En paralelo, solamente aquí y allá aparecían algunas personas que pretendían continuar con la investigación en los medios o en los tribunales. Casi todas ellas pagaron un costo no pequeño por hacerlo. En algunos casos, se sentaron en el banquillo tras querellas interpuestas contra ellos por políticos o jefes de policía. Aunque, en general, lograron ser absueltos no es menos cierto que el llegar a ese resultado les ha costado años, sufrimientos y gastos. Pero, posiblemente, la persona que ha pagado un tributo más elevado por ese intento de esclarecer la verdad haya sido la juez Coro Cillán, la última que desde su juzgado intentó mostrar cómo una alta autoridad policial había falsificado pruebas relacionadas con los atentados.

Coro Cillán no sólo sufrió el entorpecimiento de su labor sino que se vio expulsada de la carrera judicial por razones más que discutibles para, poco después, verse reducida a la miseria y a dormir en sitios públicos al haber perdido su vivienda y tener su pensión bloqueada. Tras perder mucho peso y ser ingresada hospitalariamente, tras padecer desnutrición y no contar con abrigo, es posible, lamentablemente, que Coro Cillán esté en el tramo final de una existencia al servicio de la ley, servicio que incluyó el intento infructuoso de aclarar el mayor atentado de la Historia de España.

Pero el tristísimo caso de la juez es sólo un síntoma más de las graves dolencias morales de una sociedad profundamente enferma sobre la que reflexioné desde esta misma tribuna en mi serie sobre lo podrido que existía en España.

Lamentablemente, se trata de una sociedad que se dejó manipular    mayoritariamente por los atentados del 11-M llevando a ZP a la presidencia del gobierno y que, desde entonces, volvió a unir a la izquierda con unas acciones callejeras que explican el nacimiento y el auge de Podemos.

Lamentablemente, se trata de una sociedad que mayoritariamente ha decidido olvidar los atentados del 11-M y que, mayoritariamente también, ha respaldado en las urnas al político que designó al fiscal general que cerró de manera definitiva la causa del 11-M.

Lamentablemente, se trata de una sociedad que también mayoritariamente da muestras de ingratitud tan escalofriantes como las que rodean los últimos años de la jueza Coro Cillán.

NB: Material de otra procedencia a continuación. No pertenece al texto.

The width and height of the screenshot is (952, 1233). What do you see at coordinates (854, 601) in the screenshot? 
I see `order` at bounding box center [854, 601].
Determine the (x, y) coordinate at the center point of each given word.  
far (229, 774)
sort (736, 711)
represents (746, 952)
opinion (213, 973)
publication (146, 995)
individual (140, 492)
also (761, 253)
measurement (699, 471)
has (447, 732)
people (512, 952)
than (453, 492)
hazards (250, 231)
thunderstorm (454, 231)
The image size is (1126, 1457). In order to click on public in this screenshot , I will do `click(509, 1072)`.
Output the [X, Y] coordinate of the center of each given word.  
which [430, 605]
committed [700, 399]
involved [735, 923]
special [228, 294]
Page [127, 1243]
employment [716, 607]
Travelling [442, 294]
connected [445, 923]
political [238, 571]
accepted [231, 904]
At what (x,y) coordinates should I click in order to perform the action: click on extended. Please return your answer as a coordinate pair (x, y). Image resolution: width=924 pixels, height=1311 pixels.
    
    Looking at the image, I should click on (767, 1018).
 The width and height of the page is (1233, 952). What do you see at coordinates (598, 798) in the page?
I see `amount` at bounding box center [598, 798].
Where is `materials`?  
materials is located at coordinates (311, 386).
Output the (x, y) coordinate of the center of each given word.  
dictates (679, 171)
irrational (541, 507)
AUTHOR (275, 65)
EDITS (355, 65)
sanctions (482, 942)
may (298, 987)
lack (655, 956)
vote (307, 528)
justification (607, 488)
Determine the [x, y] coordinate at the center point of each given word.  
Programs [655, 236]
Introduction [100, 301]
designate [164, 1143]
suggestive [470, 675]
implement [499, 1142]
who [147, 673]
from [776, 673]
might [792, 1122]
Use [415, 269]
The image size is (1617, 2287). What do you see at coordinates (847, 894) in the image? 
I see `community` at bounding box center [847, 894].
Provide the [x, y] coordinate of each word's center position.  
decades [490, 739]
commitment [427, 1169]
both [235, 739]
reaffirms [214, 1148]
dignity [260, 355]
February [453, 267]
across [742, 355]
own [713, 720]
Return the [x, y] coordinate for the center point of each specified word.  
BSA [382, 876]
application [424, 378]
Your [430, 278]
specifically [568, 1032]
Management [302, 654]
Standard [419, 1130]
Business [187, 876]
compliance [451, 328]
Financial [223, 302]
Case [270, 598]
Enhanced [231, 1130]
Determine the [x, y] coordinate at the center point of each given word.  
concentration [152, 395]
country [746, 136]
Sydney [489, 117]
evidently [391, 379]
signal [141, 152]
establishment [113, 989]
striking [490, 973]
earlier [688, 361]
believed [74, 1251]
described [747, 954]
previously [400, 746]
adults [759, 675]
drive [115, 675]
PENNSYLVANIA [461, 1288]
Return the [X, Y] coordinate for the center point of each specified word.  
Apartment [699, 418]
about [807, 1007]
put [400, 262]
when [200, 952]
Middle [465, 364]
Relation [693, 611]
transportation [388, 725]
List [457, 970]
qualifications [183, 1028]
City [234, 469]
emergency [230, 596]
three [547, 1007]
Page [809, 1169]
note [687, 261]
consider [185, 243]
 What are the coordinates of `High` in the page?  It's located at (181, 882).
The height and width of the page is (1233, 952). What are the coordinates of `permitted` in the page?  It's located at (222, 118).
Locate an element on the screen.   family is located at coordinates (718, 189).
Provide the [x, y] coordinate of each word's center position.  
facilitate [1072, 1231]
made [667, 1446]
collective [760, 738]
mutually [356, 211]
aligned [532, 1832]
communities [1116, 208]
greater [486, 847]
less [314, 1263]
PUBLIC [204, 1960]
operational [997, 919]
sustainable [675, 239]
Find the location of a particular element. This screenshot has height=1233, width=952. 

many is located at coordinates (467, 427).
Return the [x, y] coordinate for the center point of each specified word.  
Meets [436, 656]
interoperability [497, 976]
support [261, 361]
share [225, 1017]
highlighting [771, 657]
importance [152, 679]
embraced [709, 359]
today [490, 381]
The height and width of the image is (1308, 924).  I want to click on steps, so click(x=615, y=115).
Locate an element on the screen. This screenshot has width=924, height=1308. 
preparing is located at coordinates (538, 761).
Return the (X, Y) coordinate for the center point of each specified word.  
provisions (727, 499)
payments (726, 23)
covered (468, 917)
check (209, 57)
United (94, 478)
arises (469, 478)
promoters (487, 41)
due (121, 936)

Es posible que a la jueza Coro Cillán le quede poco de vida, pero resulta obligado preguntarse si para ella abandonar este mundo no será un destino más que dulce que el de vivir en medio de una sociedad que mayoritariamente olvida a las víctimas del terrorismo, que mayoritariamente no quiere saber la verdad y que mayoritariamente es ingrata hasta la saciedad con aquellos que, verdaderamente, han intentado hacerle el bien mostrándole la verdad.

Medite en todo ello el lector y quizá comprenderá con más facilidad la crisis por la que atraviesa actualmente el sistema español surgido durante la Transición.